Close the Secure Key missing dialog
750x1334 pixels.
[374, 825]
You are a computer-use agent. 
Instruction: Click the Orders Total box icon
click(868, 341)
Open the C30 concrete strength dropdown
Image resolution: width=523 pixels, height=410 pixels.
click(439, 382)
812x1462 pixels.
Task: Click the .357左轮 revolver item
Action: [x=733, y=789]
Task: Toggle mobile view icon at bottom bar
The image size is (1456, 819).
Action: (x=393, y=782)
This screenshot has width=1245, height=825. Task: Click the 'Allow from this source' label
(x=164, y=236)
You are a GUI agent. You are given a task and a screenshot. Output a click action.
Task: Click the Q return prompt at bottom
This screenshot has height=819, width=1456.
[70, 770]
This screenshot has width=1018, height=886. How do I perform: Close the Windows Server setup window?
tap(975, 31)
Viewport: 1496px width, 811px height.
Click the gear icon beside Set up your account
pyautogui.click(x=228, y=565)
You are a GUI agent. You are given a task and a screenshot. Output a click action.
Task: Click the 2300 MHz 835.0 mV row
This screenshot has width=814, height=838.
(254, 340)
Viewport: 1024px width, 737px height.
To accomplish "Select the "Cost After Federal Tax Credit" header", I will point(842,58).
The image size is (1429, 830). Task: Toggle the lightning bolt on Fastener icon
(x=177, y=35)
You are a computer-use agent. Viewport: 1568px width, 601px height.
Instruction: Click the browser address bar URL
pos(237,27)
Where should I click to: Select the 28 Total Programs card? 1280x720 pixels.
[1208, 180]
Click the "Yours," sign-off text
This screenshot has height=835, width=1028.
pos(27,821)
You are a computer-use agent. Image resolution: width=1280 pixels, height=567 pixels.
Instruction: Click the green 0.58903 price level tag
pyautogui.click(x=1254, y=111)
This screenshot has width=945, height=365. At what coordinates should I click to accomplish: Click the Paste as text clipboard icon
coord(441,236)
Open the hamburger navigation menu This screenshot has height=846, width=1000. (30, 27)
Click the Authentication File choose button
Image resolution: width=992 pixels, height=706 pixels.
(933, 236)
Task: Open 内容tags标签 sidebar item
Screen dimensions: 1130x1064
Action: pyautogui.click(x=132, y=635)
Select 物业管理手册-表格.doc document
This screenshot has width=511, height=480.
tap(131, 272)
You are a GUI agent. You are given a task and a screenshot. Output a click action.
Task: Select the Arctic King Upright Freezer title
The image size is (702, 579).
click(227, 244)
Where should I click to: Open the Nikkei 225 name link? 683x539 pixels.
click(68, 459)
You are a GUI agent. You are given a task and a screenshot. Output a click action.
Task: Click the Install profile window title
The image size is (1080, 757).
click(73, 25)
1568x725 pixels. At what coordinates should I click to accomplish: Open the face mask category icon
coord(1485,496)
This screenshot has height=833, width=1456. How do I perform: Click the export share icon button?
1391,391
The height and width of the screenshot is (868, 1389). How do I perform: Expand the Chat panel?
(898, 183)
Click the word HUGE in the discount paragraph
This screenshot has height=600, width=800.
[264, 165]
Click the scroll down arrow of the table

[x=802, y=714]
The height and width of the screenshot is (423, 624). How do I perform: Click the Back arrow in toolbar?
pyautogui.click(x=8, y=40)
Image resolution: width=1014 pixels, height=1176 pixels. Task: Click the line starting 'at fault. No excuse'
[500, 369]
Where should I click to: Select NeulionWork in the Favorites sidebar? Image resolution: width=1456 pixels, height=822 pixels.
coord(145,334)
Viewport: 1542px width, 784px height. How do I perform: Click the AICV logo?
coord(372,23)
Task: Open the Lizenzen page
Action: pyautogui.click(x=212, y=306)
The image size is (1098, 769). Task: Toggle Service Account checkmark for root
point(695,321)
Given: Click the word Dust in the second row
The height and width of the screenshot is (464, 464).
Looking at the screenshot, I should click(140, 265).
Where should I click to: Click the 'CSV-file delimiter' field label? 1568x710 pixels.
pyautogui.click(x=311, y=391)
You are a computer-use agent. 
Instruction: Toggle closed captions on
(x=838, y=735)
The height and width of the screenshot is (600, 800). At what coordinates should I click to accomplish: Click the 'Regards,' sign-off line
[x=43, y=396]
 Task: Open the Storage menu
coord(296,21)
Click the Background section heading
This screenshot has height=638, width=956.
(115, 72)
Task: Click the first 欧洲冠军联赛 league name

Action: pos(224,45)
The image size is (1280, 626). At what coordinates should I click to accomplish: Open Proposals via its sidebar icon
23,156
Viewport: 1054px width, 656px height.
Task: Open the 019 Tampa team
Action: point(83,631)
* * * * *
Everything from the first line of the records through the line holding "Task: Click the 2300 MHz 835.0 mV row" is to be transcribed exactly; leave out all other lines.

_EXERCISE ANSWER:_
Close the Secure Key missing dialog
750x1334 pixels.
[374, 825]
You are a computer-use agent. 
Instruction: Click the Orders Total box icon
click(868, 341)
Open the C30 concrete strength dropdown
Image resolution: width=523 pixels, height=410 pixels.
click(439, 382)
812x1462 pixels.
Task: Click the .357左轮 revolver item
Action: [x=733, y=789]
Task: Toggle mobile view icon at bottom bar
The image size is (1456, 819).
Action: (x=393, y=782)
This screenshot has width=1245, height=825. Task: Click the 'Allow from this source' label
(x=164, y=236)
You are a GUI agent. You are given a task and a screenshot. Output a click action.
Task: Click the Q return prompt at bottom
This screenshot has height=819, width=1456.
[70, 770]
This screenshot has width=1018, height=886. How do I perform: Close the Windows Server setup window?
tap(975, 31)
Viewport: 1496px width, 811px height.
Click the gear icon beside Set up your account
pyautogui.click(x=228, y=565)
You are a GUI agent. You are given a task and a screenshot. Output a click action.
Task: Click the 2300 MHz 835.0 mV row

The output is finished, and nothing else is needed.